WORK REQUIRED | This exercise calls for the line with "Given: Select the Окт 2010 month marker", the line with "The width and", and all lines between them in the material below, output exactly and with no other lines.

INFORMATION SHOWN |
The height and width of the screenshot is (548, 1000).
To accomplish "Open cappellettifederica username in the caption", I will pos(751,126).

...

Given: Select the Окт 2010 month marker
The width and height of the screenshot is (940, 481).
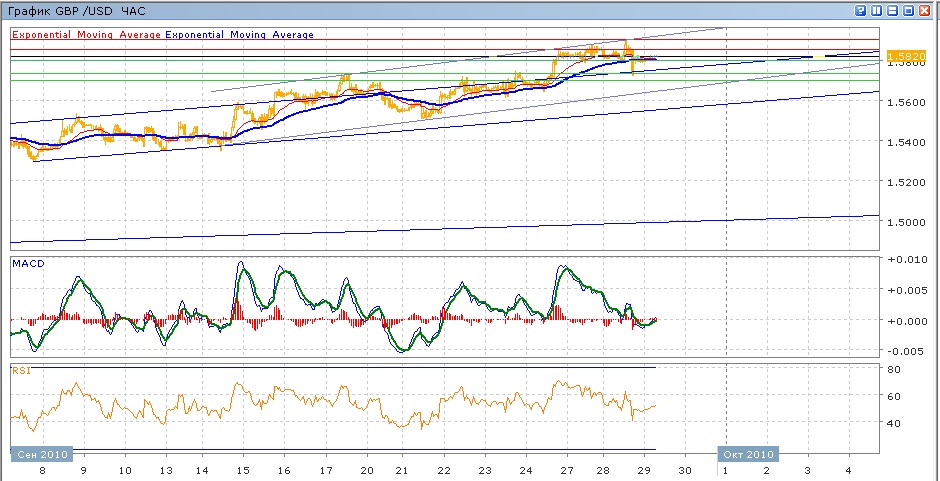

...

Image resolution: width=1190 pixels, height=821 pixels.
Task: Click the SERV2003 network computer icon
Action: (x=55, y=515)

ANSWER TO THIS PROBLEM |
Given: Select the Окт 2010 month marker
The width and height of the screenshot is (940, 481).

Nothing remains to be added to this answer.